OCaml has distinct syntax for BOTH:

  • float operations vs. int operations. Float operations end in dot: +..
  • float literals vs. int literals. Floats literals end in dot: 3..
# 3 + 3;;
- : int = 6
# 3. +. 3.;;
- : float = 6.
# 3. + 3;;
Error: This expression has type float but an expression was expected of type
         int

I can see using one of these mechanisms to disambiguate, but why are two needed always? For example, I could see a case where . is sometimes needed at the end of a literal, but not why it is needed for 3 +. 3 where OCaml could figure out that we want float arithmetic because we're saying we want float arithmetic.

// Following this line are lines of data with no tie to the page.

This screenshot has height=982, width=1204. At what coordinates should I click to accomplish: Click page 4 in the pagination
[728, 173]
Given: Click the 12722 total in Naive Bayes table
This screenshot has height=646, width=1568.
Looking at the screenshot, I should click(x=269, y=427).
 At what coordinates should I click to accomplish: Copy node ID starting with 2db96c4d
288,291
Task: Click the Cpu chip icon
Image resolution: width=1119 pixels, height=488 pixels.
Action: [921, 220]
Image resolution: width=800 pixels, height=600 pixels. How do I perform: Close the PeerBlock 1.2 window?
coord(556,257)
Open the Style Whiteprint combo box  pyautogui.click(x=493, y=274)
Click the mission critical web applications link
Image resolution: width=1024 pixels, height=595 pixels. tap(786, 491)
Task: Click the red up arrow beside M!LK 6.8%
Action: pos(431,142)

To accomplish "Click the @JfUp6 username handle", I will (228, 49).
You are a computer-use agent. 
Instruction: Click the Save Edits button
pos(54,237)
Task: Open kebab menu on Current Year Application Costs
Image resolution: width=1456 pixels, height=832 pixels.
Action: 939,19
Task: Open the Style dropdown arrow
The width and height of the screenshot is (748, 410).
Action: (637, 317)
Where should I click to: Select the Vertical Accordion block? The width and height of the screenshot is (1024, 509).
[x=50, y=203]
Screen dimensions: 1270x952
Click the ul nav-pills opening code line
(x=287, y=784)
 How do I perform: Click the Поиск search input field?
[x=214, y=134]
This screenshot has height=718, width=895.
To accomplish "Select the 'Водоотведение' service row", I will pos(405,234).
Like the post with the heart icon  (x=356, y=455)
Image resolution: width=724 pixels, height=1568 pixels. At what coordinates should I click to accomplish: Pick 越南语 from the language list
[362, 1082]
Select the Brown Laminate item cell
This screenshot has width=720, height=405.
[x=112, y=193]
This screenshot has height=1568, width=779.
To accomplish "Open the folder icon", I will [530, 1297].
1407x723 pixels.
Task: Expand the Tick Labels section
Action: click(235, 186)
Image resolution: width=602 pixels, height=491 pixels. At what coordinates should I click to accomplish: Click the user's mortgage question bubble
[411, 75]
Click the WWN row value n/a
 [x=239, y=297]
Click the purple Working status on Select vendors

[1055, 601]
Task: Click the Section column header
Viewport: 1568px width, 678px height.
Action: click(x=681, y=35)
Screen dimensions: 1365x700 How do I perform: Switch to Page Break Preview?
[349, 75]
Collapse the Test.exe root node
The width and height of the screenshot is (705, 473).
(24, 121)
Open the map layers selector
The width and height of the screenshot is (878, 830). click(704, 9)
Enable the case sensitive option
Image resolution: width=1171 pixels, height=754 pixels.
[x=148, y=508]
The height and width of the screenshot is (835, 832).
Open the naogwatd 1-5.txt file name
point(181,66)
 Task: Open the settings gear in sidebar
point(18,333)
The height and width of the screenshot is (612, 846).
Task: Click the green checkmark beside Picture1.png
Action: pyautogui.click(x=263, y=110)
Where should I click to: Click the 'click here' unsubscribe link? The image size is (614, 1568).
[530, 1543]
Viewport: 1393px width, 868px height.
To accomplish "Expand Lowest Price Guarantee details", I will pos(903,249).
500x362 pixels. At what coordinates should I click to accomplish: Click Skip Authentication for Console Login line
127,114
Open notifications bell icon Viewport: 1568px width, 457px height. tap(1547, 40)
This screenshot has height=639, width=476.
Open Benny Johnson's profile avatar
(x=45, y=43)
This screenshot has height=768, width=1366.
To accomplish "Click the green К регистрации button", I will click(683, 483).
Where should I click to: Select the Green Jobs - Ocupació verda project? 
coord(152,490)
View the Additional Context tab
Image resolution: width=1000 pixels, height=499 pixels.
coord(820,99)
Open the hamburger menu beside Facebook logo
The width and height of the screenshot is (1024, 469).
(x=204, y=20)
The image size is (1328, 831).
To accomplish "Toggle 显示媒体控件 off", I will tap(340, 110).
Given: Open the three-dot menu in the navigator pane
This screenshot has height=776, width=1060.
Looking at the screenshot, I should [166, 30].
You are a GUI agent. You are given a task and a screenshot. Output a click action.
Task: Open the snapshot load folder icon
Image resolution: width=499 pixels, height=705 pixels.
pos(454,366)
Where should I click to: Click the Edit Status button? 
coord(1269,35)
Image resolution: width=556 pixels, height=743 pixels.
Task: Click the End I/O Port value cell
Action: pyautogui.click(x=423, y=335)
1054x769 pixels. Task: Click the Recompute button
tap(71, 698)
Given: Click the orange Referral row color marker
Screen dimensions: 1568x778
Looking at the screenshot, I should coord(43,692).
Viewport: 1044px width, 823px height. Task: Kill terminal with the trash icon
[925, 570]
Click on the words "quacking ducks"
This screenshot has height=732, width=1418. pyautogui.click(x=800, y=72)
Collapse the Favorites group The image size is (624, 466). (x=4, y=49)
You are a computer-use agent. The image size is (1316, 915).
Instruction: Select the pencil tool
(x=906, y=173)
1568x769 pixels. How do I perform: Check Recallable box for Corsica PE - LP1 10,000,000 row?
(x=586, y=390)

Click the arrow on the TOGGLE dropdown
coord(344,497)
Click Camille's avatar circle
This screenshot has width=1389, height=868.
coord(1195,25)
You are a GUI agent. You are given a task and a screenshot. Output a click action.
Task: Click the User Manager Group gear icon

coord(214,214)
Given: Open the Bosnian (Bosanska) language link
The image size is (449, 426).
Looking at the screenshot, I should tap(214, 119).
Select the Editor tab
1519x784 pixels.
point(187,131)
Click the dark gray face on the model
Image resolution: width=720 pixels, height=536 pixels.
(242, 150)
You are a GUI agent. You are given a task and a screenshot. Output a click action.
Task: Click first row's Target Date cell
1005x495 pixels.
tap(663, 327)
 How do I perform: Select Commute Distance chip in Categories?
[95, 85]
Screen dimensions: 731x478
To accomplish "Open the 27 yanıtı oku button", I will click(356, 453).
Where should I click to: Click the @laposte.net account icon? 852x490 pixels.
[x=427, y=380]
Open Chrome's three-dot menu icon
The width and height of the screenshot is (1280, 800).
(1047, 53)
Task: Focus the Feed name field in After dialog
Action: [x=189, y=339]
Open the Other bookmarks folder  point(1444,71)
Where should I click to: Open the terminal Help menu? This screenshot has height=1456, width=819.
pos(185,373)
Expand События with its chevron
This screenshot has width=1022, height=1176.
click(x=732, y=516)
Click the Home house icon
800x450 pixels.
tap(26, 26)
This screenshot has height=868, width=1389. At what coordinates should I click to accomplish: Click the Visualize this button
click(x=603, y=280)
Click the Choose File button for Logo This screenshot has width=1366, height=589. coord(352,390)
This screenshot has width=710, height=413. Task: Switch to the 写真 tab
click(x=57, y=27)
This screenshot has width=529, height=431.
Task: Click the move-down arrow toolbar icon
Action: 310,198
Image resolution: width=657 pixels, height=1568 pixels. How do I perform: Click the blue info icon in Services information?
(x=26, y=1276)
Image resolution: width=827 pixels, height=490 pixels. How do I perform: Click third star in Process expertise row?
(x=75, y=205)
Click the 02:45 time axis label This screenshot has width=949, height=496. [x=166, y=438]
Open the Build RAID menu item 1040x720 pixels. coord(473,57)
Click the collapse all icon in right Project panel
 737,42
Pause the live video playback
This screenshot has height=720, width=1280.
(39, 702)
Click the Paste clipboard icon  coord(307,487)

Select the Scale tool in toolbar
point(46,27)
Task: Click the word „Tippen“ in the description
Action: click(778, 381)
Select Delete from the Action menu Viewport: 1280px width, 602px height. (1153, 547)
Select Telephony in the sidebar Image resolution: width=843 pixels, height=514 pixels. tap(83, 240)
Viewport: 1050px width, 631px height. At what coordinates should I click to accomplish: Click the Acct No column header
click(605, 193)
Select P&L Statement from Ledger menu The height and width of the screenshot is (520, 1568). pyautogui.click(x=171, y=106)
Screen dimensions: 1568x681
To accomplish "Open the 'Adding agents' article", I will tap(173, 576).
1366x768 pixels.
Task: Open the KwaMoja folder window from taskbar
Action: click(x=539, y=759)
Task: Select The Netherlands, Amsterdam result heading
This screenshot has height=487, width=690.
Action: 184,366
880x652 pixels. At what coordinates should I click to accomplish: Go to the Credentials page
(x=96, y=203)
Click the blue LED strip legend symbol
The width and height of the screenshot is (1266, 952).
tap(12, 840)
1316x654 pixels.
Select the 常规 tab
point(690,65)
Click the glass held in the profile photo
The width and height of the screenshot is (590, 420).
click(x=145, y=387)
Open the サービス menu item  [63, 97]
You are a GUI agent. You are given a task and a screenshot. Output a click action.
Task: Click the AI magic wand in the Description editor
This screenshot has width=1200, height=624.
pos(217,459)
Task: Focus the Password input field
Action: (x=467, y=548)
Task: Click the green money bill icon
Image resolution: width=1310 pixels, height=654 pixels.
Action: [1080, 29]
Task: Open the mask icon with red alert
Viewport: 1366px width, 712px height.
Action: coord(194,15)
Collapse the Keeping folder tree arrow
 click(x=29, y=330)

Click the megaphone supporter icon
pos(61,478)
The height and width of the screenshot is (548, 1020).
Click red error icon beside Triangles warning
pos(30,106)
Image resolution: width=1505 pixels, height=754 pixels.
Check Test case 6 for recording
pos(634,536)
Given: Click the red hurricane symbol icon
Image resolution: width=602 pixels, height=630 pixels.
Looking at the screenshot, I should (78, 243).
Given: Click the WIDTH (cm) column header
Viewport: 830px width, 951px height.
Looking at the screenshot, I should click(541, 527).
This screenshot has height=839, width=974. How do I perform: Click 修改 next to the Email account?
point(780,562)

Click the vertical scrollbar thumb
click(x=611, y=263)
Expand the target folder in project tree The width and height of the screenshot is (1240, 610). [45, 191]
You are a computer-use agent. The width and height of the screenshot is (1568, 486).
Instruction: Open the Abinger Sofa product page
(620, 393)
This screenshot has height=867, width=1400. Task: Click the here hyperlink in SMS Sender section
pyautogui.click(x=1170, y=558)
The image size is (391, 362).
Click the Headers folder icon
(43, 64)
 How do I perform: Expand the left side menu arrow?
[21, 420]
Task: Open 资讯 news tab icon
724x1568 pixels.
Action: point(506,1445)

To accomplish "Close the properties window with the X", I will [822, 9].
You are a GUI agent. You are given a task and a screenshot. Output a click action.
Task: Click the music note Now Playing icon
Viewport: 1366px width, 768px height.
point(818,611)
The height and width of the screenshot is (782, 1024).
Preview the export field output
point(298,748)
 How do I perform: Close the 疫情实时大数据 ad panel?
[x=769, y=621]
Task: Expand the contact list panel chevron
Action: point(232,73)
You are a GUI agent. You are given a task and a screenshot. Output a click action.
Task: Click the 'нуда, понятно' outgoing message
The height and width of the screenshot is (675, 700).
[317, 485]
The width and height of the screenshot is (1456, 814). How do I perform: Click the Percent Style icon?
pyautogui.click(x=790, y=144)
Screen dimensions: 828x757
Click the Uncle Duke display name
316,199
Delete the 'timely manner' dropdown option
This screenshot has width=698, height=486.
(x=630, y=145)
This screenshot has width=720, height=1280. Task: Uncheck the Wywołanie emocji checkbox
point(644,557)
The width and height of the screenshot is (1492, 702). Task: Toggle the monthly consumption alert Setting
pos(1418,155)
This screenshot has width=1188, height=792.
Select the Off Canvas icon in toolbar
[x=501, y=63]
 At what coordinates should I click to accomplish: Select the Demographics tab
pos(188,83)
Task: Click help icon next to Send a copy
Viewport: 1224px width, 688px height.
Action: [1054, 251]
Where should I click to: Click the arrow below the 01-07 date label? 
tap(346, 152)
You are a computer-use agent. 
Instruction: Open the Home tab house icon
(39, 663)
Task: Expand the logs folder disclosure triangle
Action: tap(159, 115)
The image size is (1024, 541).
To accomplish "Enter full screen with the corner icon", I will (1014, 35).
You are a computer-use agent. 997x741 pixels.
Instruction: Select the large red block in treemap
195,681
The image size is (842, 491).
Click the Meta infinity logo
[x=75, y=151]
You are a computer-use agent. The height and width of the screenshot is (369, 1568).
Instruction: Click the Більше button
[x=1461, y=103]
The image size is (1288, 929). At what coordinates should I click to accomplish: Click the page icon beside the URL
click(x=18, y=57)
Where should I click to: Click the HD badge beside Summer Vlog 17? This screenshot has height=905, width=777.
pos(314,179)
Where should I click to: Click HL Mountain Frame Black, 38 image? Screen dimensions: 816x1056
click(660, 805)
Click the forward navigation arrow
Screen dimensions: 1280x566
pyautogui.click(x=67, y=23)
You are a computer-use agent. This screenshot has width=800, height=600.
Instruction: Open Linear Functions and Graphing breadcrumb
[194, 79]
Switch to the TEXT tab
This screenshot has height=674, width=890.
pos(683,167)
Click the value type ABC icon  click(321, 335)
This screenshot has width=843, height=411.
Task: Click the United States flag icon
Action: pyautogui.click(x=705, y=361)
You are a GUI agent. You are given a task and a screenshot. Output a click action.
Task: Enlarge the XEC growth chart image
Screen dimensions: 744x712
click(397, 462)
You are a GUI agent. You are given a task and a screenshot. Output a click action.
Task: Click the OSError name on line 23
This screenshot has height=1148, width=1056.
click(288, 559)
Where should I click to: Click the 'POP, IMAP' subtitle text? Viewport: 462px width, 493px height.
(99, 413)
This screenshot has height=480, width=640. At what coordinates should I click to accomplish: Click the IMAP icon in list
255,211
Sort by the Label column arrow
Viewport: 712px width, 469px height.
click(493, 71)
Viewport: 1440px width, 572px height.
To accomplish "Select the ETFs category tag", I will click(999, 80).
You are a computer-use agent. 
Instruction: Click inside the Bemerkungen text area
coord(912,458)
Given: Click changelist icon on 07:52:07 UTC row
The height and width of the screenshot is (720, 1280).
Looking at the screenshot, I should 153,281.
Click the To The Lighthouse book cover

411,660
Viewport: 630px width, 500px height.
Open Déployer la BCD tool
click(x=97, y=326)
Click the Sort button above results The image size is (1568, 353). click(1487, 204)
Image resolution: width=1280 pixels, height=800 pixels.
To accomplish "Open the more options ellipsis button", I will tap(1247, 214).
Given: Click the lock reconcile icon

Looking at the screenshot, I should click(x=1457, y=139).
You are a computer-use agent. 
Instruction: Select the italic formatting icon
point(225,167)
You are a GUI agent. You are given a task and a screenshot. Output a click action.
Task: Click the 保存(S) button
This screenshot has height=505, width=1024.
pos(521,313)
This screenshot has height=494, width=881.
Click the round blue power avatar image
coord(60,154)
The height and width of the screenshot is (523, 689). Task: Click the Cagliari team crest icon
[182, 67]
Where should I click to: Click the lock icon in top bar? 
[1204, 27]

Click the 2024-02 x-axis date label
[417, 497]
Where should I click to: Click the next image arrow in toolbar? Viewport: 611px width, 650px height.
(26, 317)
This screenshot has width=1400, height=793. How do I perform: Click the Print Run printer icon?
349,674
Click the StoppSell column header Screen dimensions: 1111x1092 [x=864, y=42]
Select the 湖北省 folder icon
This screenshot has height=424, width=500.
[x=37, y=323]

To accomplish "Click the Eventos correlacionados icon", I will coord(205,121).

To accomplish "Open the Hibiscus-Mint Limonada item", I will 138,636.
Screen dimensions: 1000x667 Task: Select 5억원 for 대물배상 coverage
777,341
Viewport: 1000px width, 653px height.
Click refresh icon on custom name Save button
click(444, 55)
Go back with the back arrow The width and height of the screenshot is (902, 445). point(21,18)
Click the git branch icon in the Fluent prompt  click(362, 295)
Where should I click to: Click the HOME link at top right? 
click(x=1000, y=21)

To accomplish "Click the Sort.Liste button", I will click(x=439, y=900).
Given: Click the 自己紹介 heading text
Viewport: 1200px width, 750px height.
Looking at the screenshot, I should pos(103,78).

I'm looking for specific technical justification based on interaction with other language features–not opinion or arguments from ergonomics.

2

There are 2 best solutions below

0
On

In short, it is because (+.) and (+) as well as 1 and 1. denote different values despite the fact that they look alike. Those values have different types, different representations, and different semantics. The feature of a language that makes (+) and 1 work the same in different contexts is called ad-hoc polymorphism and it is not present in OCaml. OCaml is not trying to infer which value you're going to use from the textual representation of your program and its type, instead, it infers what is the type of your program based on the values that you're using and how you're using them. It is an important distinction of ML wrt some other languages that move the other way around, i.e., they have the user-specified type and then infer the correct values that match that type and check that the values are used correctly. In ML the input is the program and the output is the type of that program, which is (a) used to prove that the program is well-typed and will not have any type errors in runtime and, (b), is used to generate native and performant code with all inferred types erased. It is also important to understand that type inference in OCaml is not a convenience utility that lets you omit the types when they could be inferred (like in C++'s auto or local type inference in Scala). Instead, it is a principal step in the compilation process and in the semantics of the language, as OCaml must be able to infer the type for any program. The types that we occasionally write in OCaml programs are used only as constraints and are never taken as inputs. Moreover, type annotations never change the behavior of the program. Well, unless GADTs come into play, but this is a completely different story.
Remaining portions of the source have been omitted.